Indice dei Contenuti
Ingredienti
Asparagi 8-10
Tagliatelle all’uovo 70g
Mandorle 5
Aglio 1 spicchio
Prezzemolo q.b.
Limone 1 (succo)
Olio EVO q.b.
Sale q.b.
Fragole 150g
Preparazione
Tagliate le punte degli asparagi, e fatele saltare in padella con aglio e olio.
Mettete i gambi duri, invece, a lessare direttamente in acqua bollente, senza sale, insieme alle tagliatelle. A fine cottura, scolate la pasta e mettete via i gambi degli asparagi. Mantecate la pasta in padella insieme alle punte e aggiustate di sale.
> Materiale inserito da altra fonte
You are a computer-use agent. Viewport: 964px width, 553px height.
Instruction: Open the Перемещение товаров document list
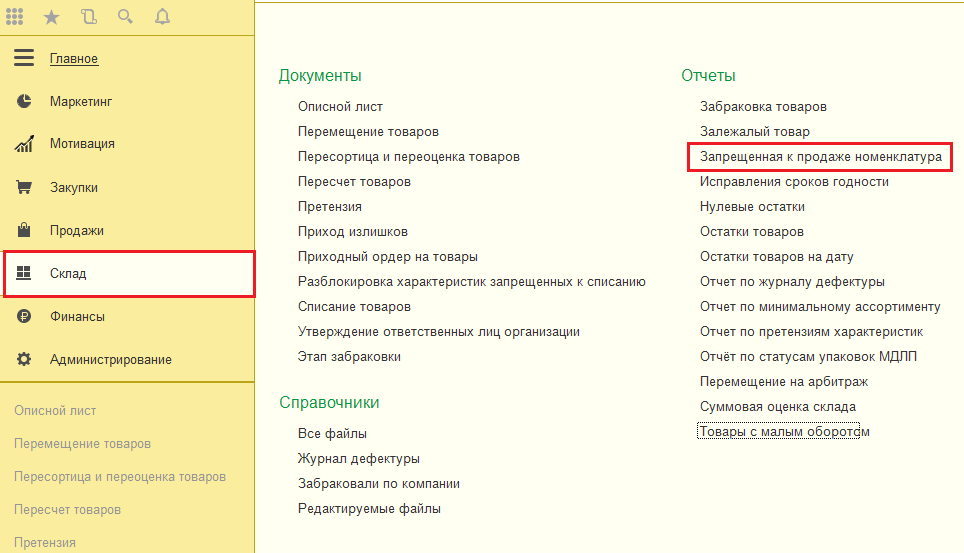tap(368, 132)
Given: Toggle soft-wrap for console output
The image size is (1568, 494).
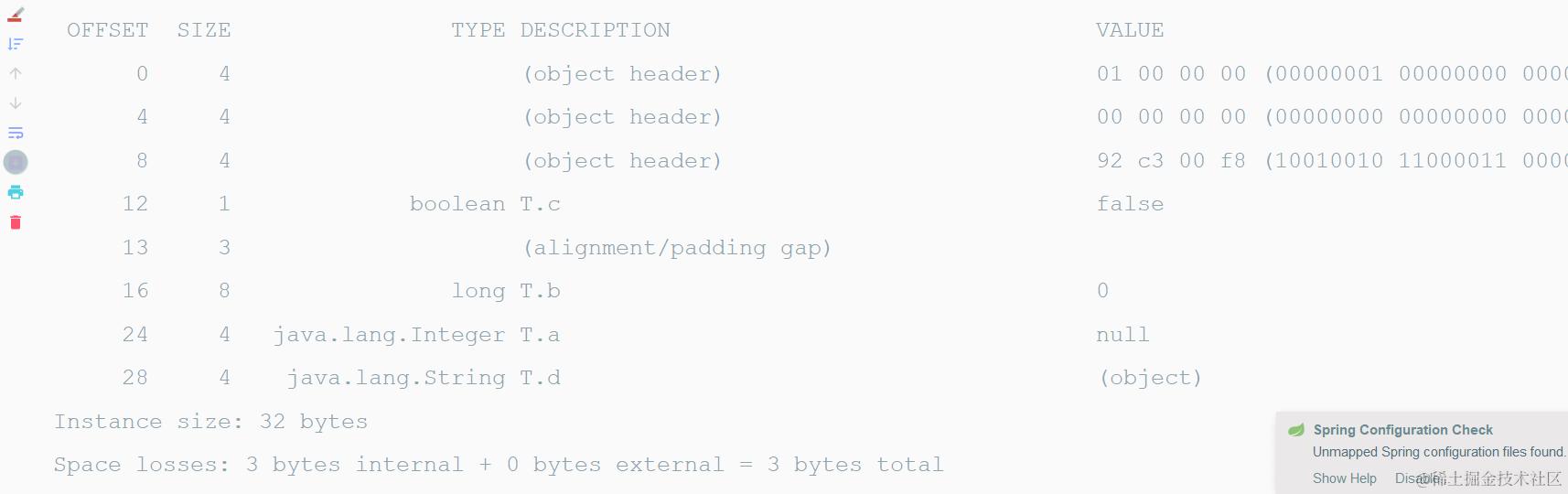Looking at the screenshot, I should click(x=16, y=134).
Condite infine con le mandorle tritate, il prezzemolo tritato anch’esso a mano e qualche goccia di limone.
La frutta
Completate il vostro pasto con le fragole, condite con qualche goccia di limone.
Caratteristiche
Questo piatto è particolarmente indicato per gli atleti, in quanto svolge un’azione tonificante sul cuore e sui muscoli, grazie alle proprietà degli asparagi e delle proteine dell’uovo contenuto nelle tagliatelle.
Gli asparagi contengono rutina, che migliora l’assorbimento della vitamina C (presente nel limone e nelle fragole), le vitamine B1, B2 e B6, importanti per contrastare la stanchezza, ferro e zinco, importanti per rafforzare le difese immunitarie.
Inoltre, le punte degli asparagi contengono acido folico, elemento utile per la sintesi dell’emoglobina e di alcuni amminoacidi, e per la crescita e un buon funzionamento del sistema nervoso.
L’asparago è un importante stimolatore del metabolismo e ha un forte potere diuretico, grazie alla presenza delle saponine, e proprio per questo può essere sfruttato in una dieta dimagrante.
Le mandorle, ricche di calcio, litio (nella buccia, quindi mai prenderle già sbucciate), magnesio e potassio hanno invece lo scopo di ristabilizzare il sistema muscolare e nervoso del soggetto, destabilizzato da perdite elettrolitiche soprattutto dopo intensa attività sportiva.
Le fragole, ricche di ferro, che si somma a quello del prezzemolo, vitamina C e acido salicilico, generano un effetto analogo a quello dell’aspirina e sono quindi molto d’aiuto in tutte le sindromi influenzali o negli stati infiammatori che possono verificarsi, tra l’altro, anche dopo intensa attività sportiva.